In terms of individual companies, London-based fintech and bank challenger Revolut leaves the rest for dust in terms of total valuation at £58bn, more than five times the valuation of its nearest challenger, AI startup Nscale, a new entry this year valued at £11.3bn.
The UK Unicorn Index is the British chapter of the Hurun Global Unicorn Index 2026 — the world’s most authoritative real-time ranking of startups, tracking 1,603 unicorns across 52 countries and 299 cities using a single, comparable definition everywhere in the world. The numbers are directly comparable across every country.
In the decade since Brexit, unlike much of the economy, UK unicorns appear to have blossomed. The unicorn count has nearly doubled since 2016, and the pipeline of new companies entering the billion-dollar club is strong.
“Everything seems to be going twice as fast this year in the global unicorn world,” said Rupert Hoogewerf, chairman and chief researcher, Hurun Research Institute.

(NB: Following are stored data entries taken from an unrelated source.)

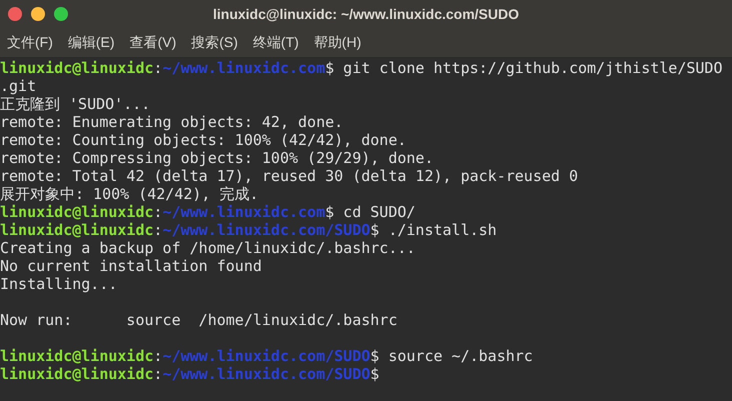  What do you see at coordinates (130, 194) in the screenshot?
I see `terminal-line: 展开对象中: 100% (42/42), 完成.` at bounding box center [130, 194].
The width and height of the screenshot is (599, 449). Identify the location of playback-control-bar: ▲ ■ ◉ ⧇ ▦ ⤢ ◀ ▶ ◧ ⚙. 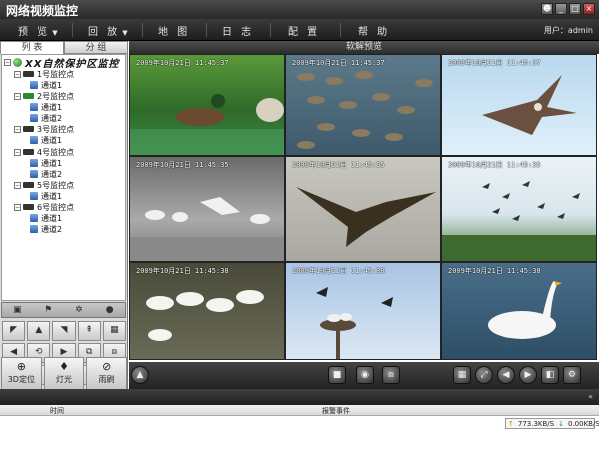
(364, 376).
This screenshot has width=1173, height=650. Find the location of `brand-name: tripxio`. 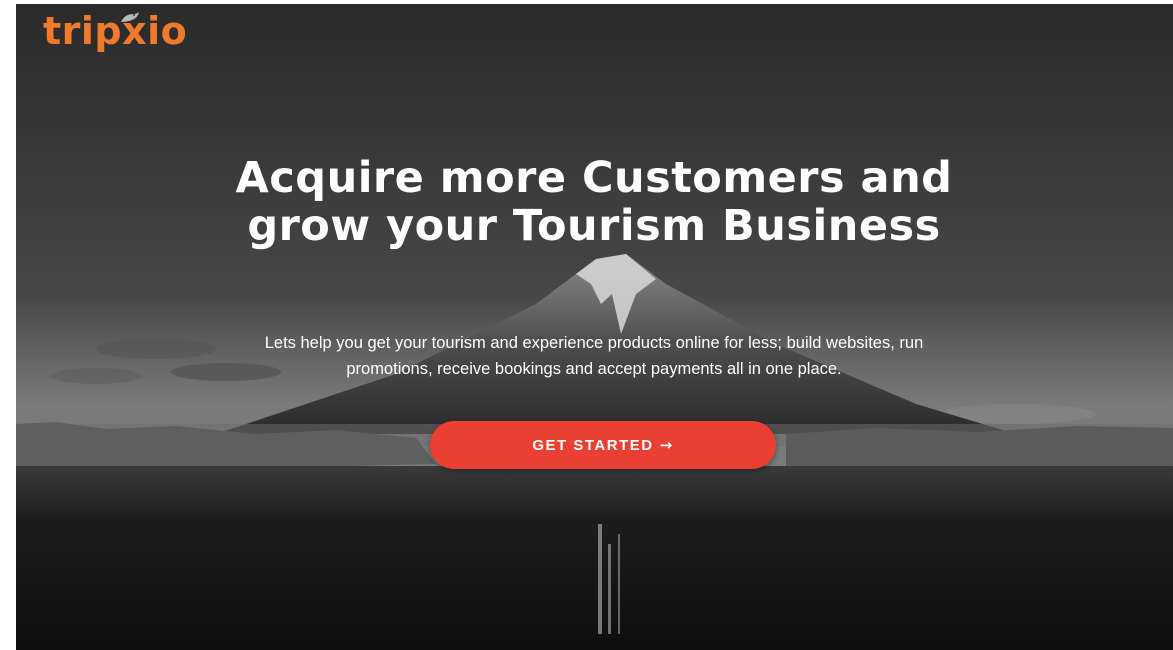

brand-name: tripxio is located at coordinates (116, 31).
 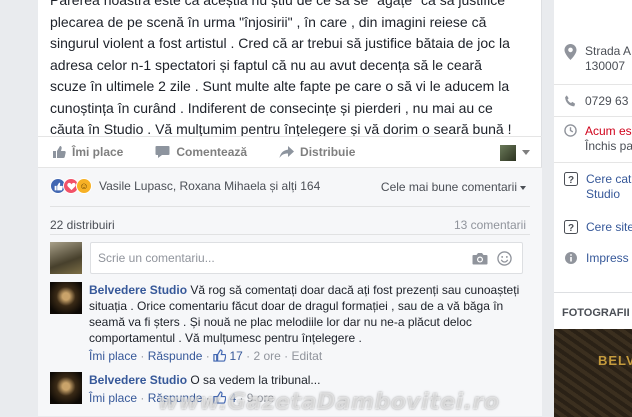 What do you see at coordinates (317, 152) in the screenshot?
I see `share-button: Distribuie` at bounding box center [317, 152].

“The total value of the world’s unicorns surged 43% to $8 trillion — roughly double the growth rate of last year. This is the year AI matured. For a family office in Singapore or an investor in Dubai, the UK is the best gateway into European tech. I have tracked wealth creation in China, India, and the United States since 1999. The UK is now the most compelling opportunity in Europe.”